Самунин только что вернулся из санатория. Три недели он гулял под пальмами и кипарисами, калился на южном солнце, припекаемый снизу горячей морской галькой. Иногда — на пляже, в столовой — рядом с ним или поблизости оказывалась смуглая темноволосая женщина с дочкой лет шестнадцати. Мать была, по определению Андрея Петровича, «очень интересная дама», с неторопливой походкой, с такой же медлительной усмешкой, с приятным, этаким бархатным голосом.

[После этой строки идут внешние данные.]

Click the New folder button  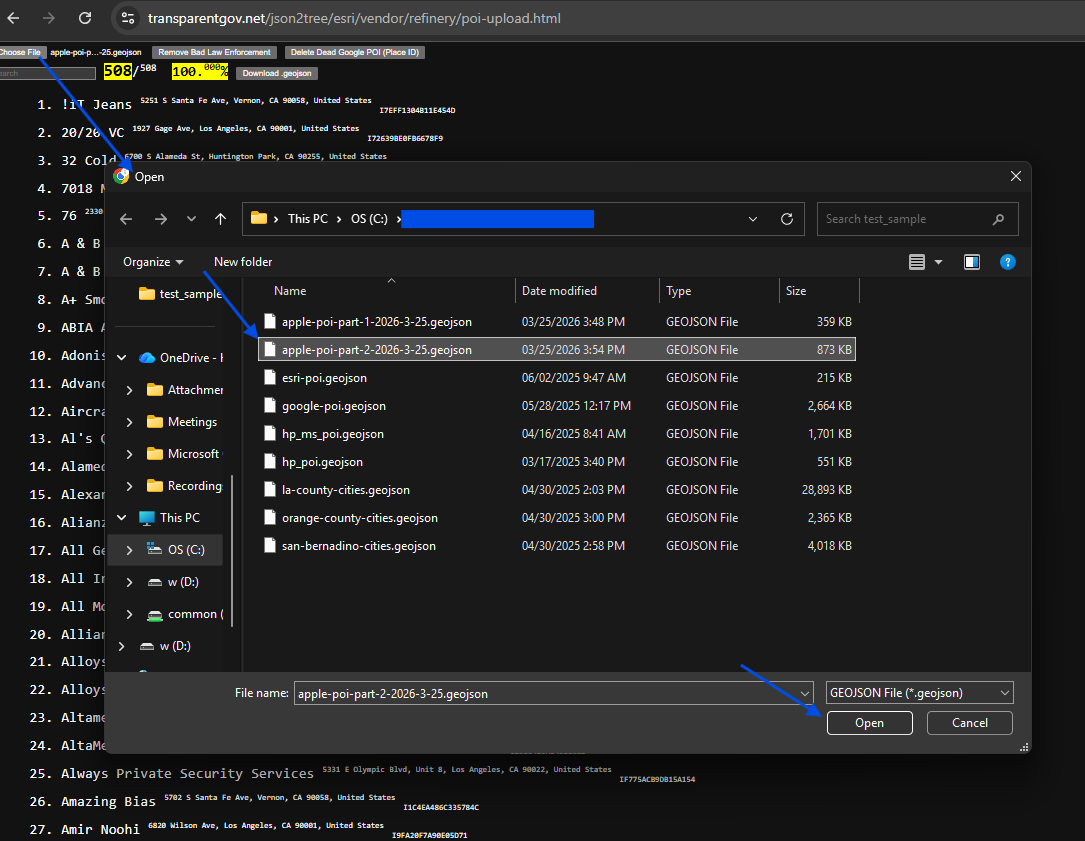pos(243,262)
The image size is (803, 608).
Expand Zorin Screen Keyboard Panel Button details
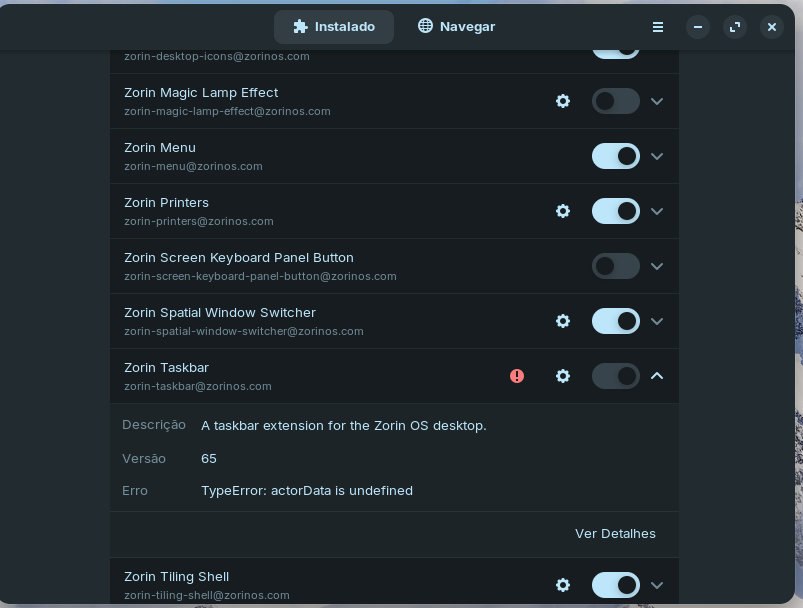[657, 266]
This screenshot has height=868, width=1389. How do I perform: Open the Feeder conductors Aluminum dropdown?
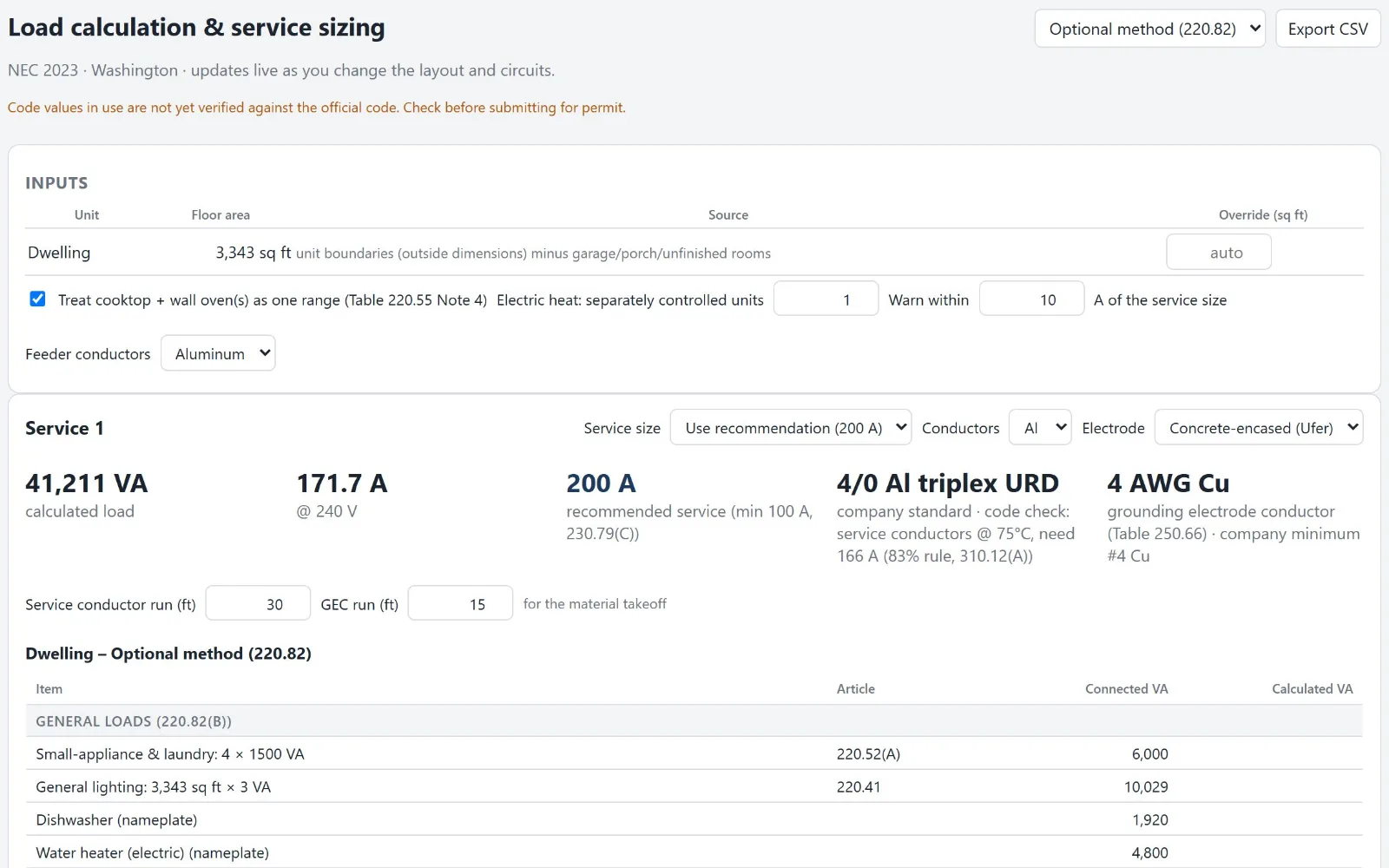[x=218, y=353]
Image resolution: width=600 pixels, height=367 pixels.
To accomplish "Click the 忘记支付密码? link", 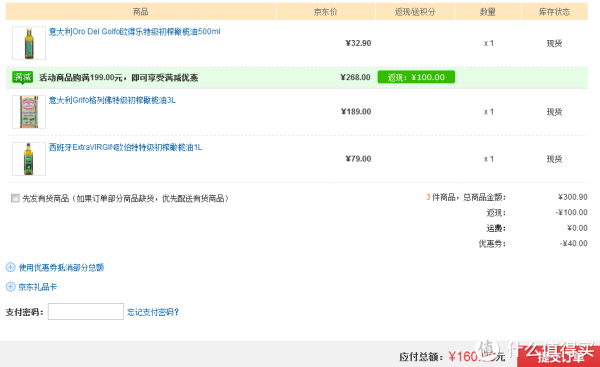I will 153,312.
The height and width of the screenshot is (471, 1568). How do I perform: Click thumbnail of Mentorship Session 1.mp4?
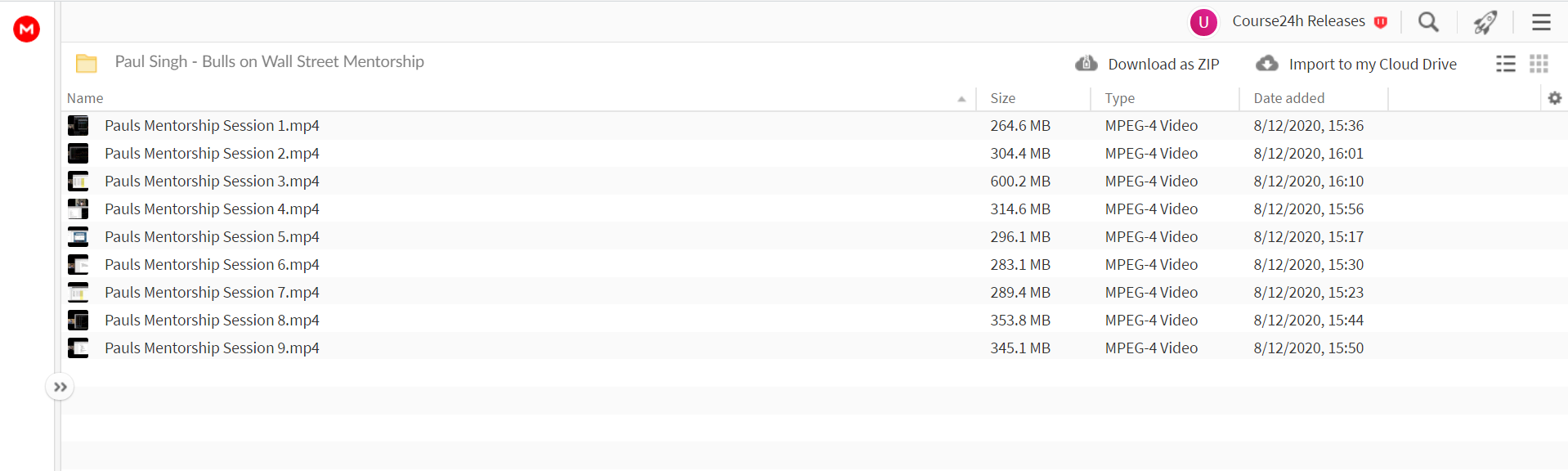click(x=78, y=125)
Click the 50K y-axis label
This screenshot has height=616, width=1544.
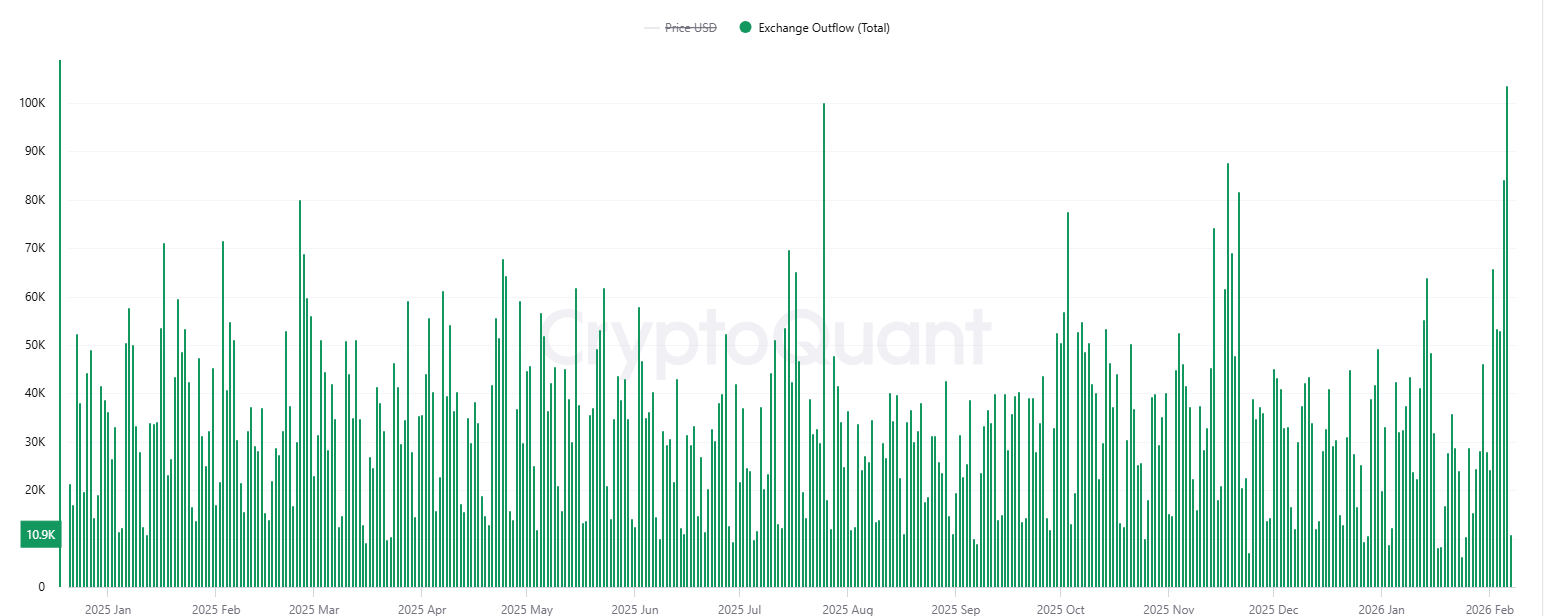coord(34,345)
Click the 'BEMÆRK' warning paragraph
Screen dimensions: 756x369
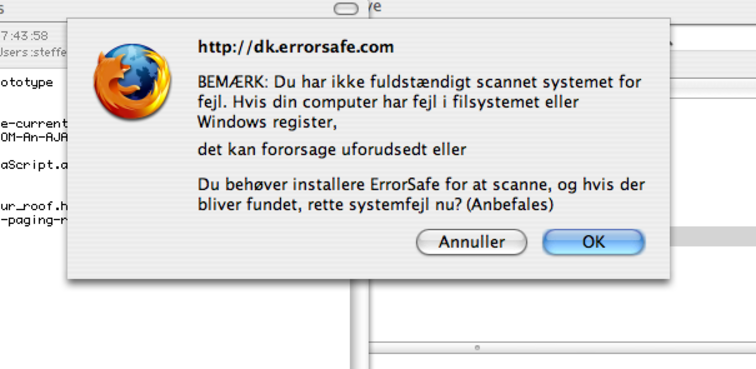419,102
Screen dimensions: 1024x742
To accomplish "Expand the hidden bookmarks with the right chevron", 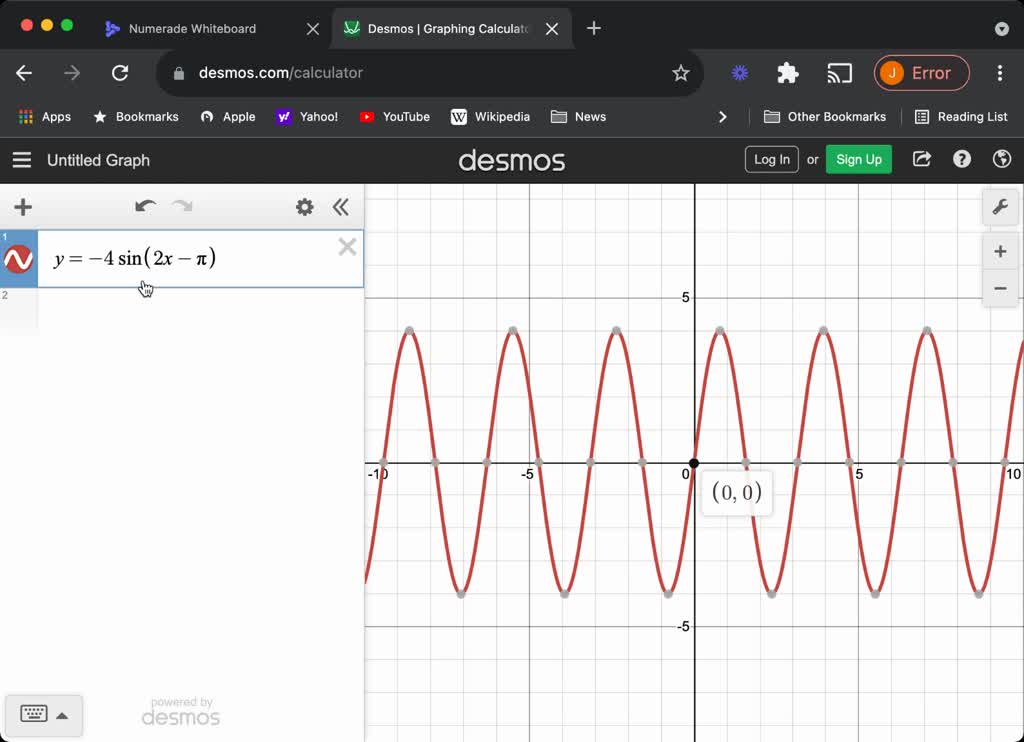I will 723,116.
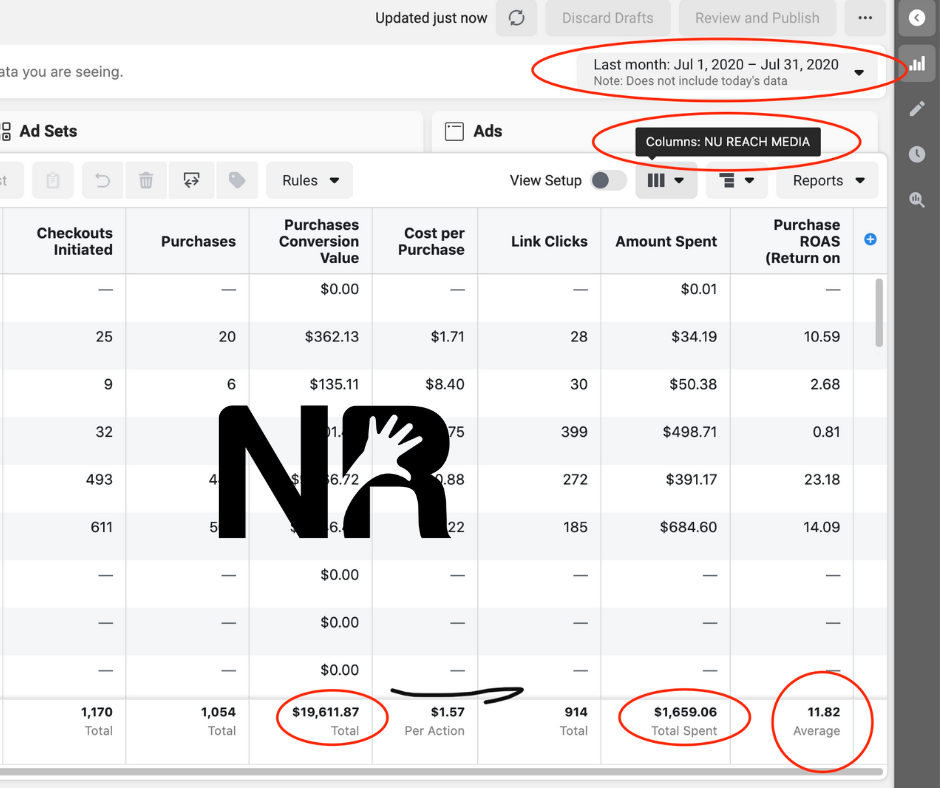940x788 pixels.
Task: Open the charts view in the sidebar
Action: pyautogui.click(x=917, y=62)
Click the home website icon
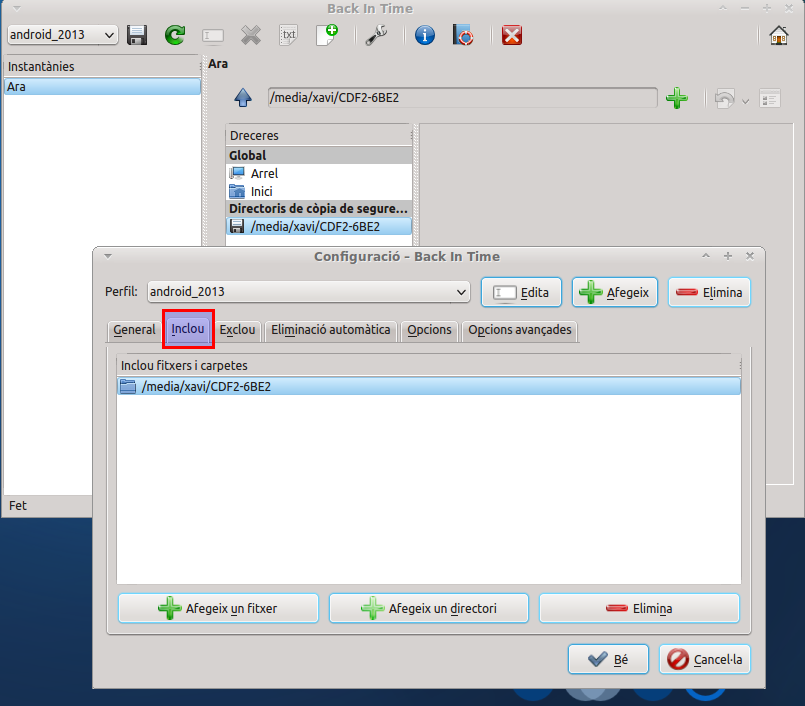Image resolution: width=805 pixels, height=706 pixels. [x=778, y=35]
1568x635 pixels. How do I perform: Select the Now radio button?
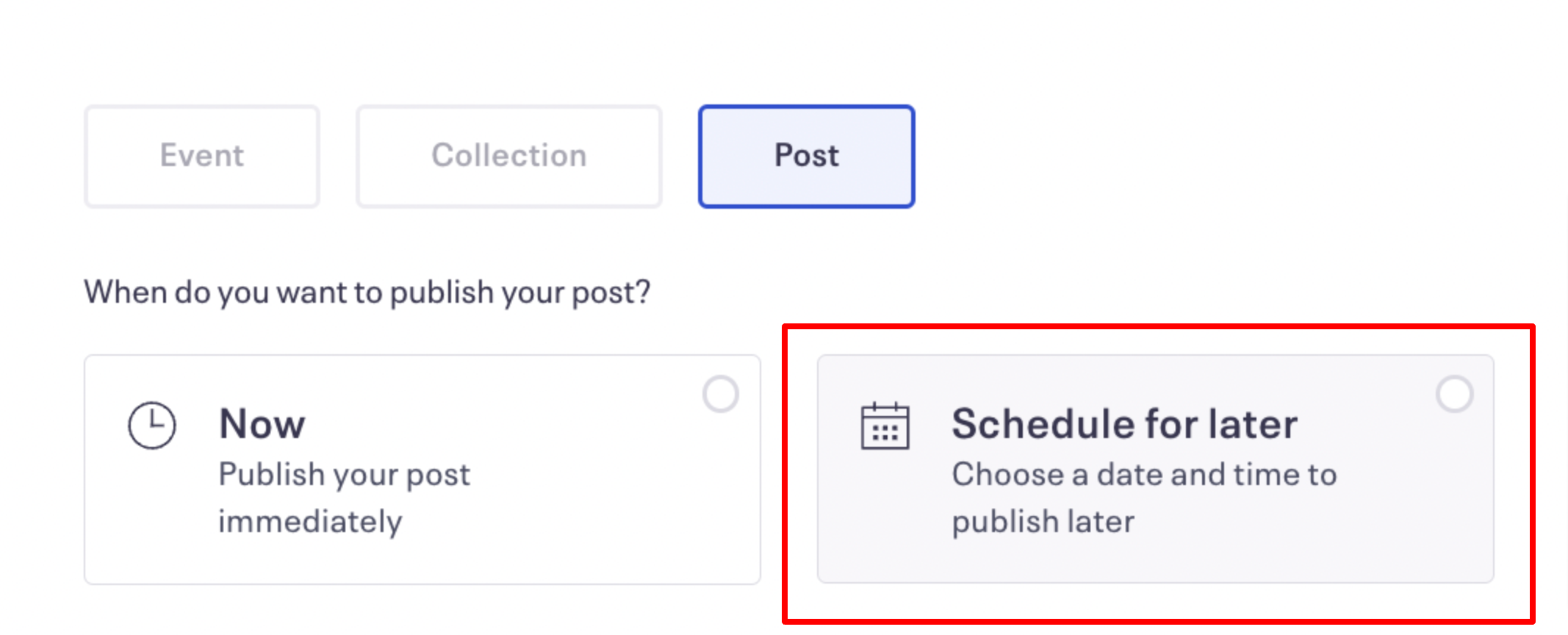pyautogui.click(x=720, y=394)
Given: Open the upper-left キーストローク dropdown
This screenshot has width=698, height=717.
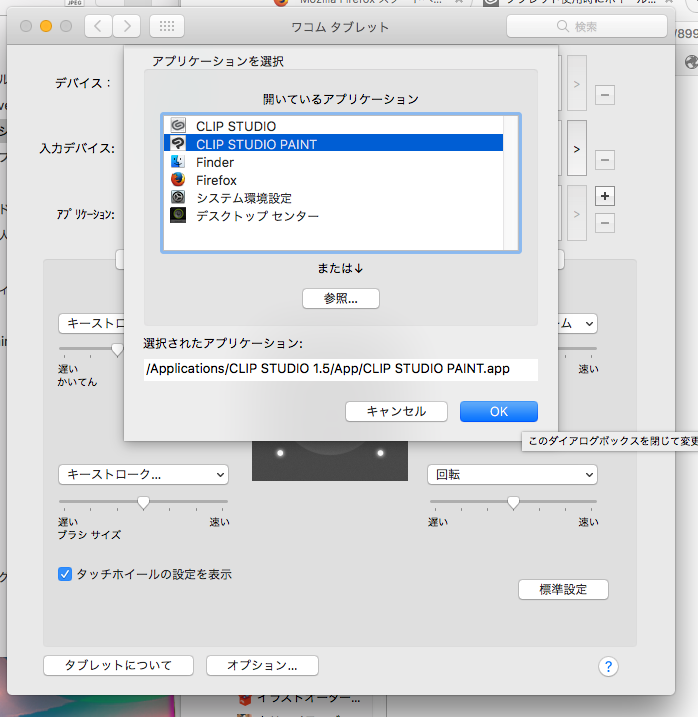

— В миру я гинеколог, а здесь отдыхающая…

Это Андрей Петрович слышал мельком, как она с кем-то знакомилась. И опять же: интересно, сказала. Он даже оглянулся.

Должно быть, профессия наложила на нее отпечаток: в столовой ли, на пляже ли дама держалась с людьми как человек, привыкший к всеобщему уважению и почитанию. И что более всего нравилось Самунину, она вела себя с чарующей и покоряющей бесстыдностью: не смущалась своей наготы, как многие другие, не жеманничала, не кокетничала, а разгуливала в купальнике вполне свободно; в купальном наряде обычно брела от моря до самого санатория и при этом очень непринужденно беседовала с кем-нибудь. Судя по всему, она просто забывала, во что одета в данный момент.